Dès lors, pas étonnant que l’intérêt personnel – y compris l’intérêt corporatif, puisque les entreprises forment des personnes morales dans nos sociétés de droits – ne figurent pas au palmarès des qualités de Saul. Pas plus que l’amour, d’ailleurs, car il voit dans cette grande aventure davantage un don. Il lui accorde par ailleurs « probablement » une plus grande importance que l’intérêt individuel, dans son échelle de valeurs.
John Saul pousse plus loin sa réflexion sur le corporatisme qui aseptise la vie démocratique. Il affirme que ce n’est pas la prospérité qui amène la démocratie, comme on tente de le faire accroire depuis une vingtaine d’années, mais l’inverse.

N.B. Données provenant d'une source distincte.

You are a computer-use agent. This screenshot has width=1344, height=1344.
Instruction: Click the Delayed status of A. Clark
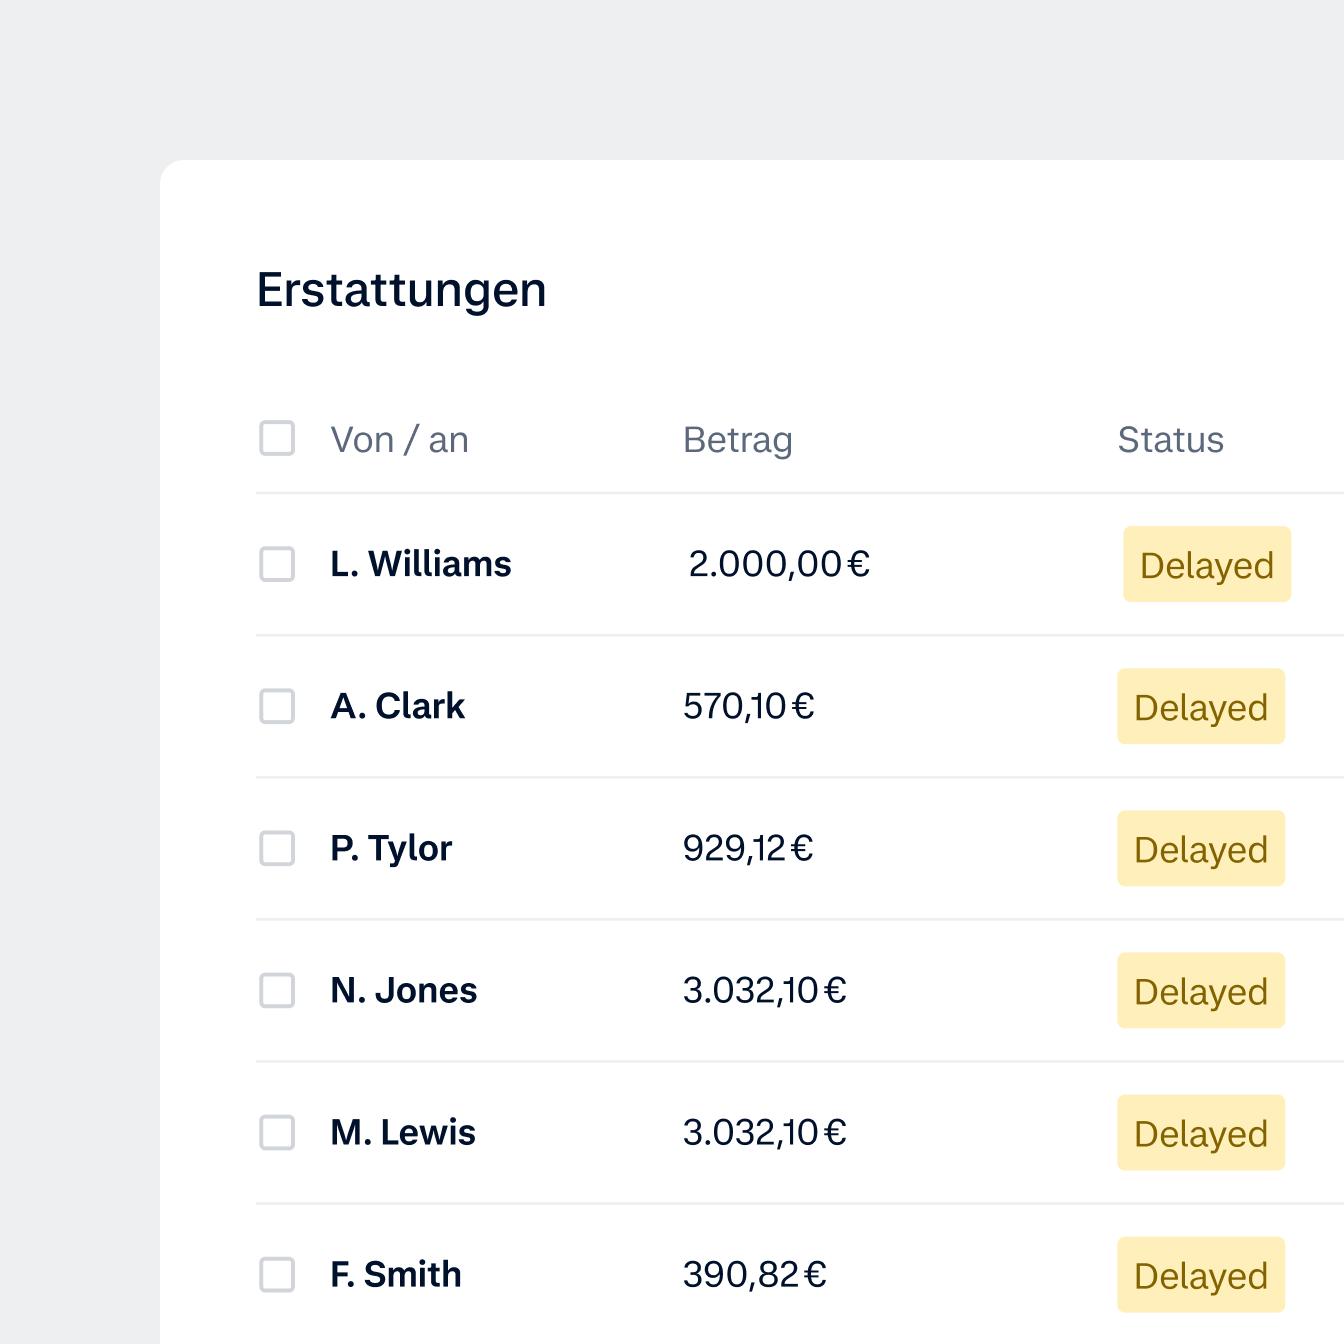point(1200,707)
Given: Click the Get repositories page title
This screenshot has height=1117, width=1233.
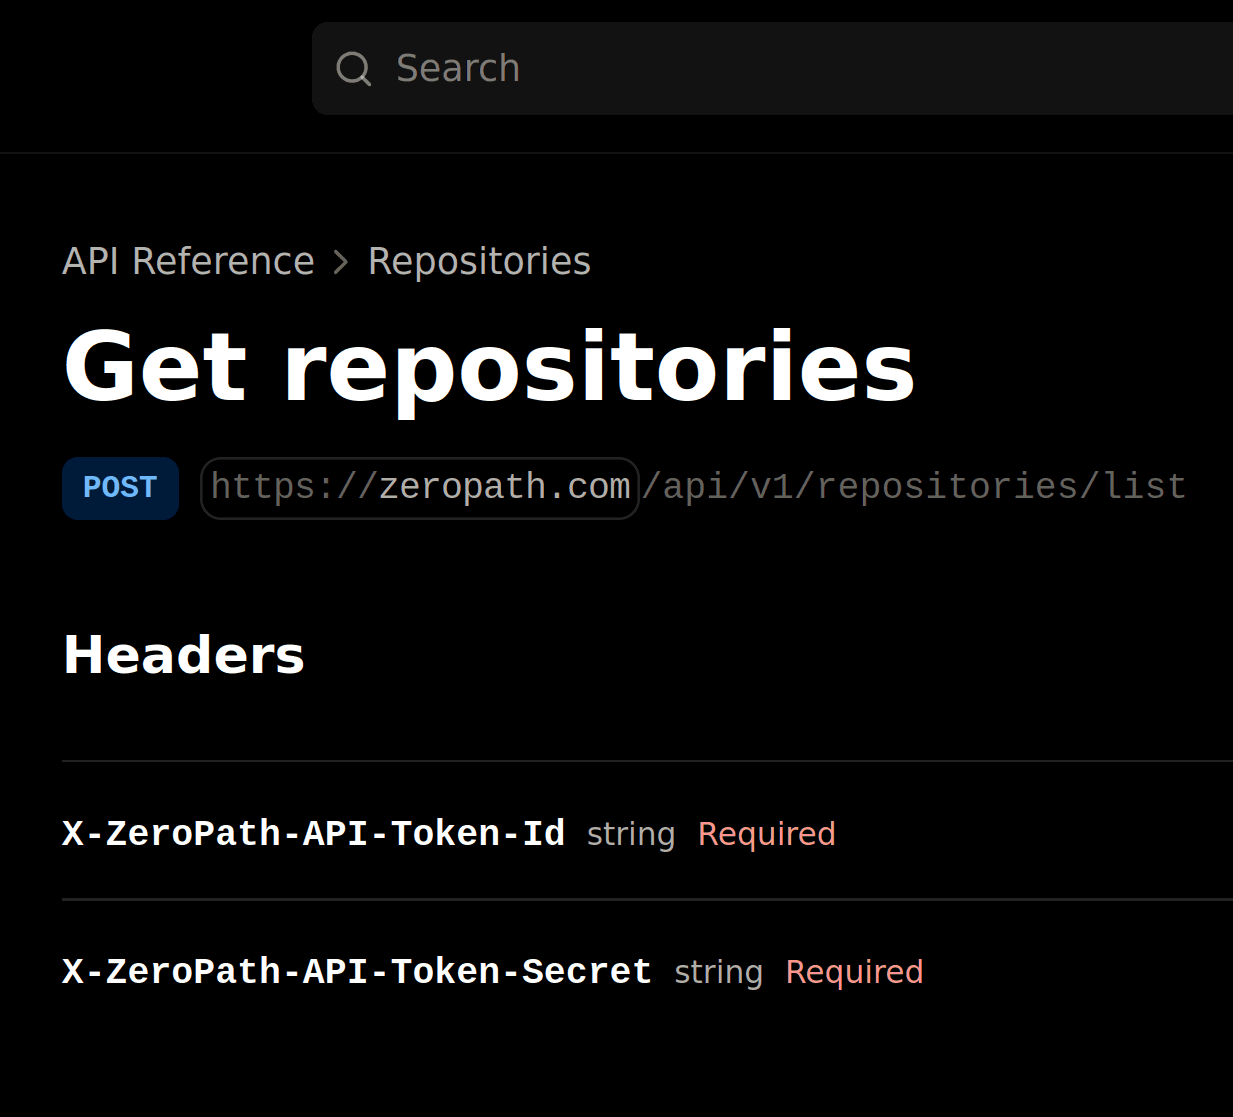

Le meilleur exemple, c’est le Canada, pays aux origines bien modestes, mais qui a atteint un niveau de prospérité enviable et durable à cause, croit-il, de la qualité de sa vie démocratique.
Mythe fondateur
Pour illustrer la thèse de son essai, Saul puise dans les écrits des philosophes classiques et dans l’histoire ou la vie récente. Sa réflexion sur l’éthique, un chapitre des plus réussis, offre un éclairage pénétrant sur le destin tragique du général Roméo Dallaire, plongé dans l’horreur du génocide rwandais et dont les appels répétés au renfort n’on jamais été entendus par les gestionnaires des Nations unies. Elles côtoient d’autres pages admirables sur le résistant français Jean Moulin, mort sous la torture, martyr puis héros.
Dallaire aura échoué à convaincre et sortira de l’enfer rwandais meurtri et par trop incompris, voire méprisé. « Au lieu de s’éclipser avec sa tragédie, il évoqua ses deux tentatives de suicide par désespoir, écrit Saul. Le fait qu’il ne désigna pas du doigt ses supérieurs et qu’aucune promotion ne fut refusée parmi eux donne encore plus au génocide rwandais le statut de mythe fondateur pour l’éthique contemporaine. »
Sans le nommer, John Saul indique ailleurs que le chef d’alors à l’ONU du général Dallaire en est aujourd’hui le secrétaire général.
Il conclut son essai en rappelant que, par bonheur, rares sont les gens qui auront à vivre une violence terrible comme Moulin ou comme Dallaire.
En revanche, nombreux sont ceux et celles qui choisissent de fermer les yeux, de nier l’existence d’autrui et de ses souffrances, ce qu’il appelle « la fausse liberté du déni ».
La recherche de ce qu’est la réalité crée de l’inconfort, prévient-il, « des tensions créatives que nous mettons en place pour équilibrer nos qualités. Tel est notre mouvement éternel vers l’équilibre ».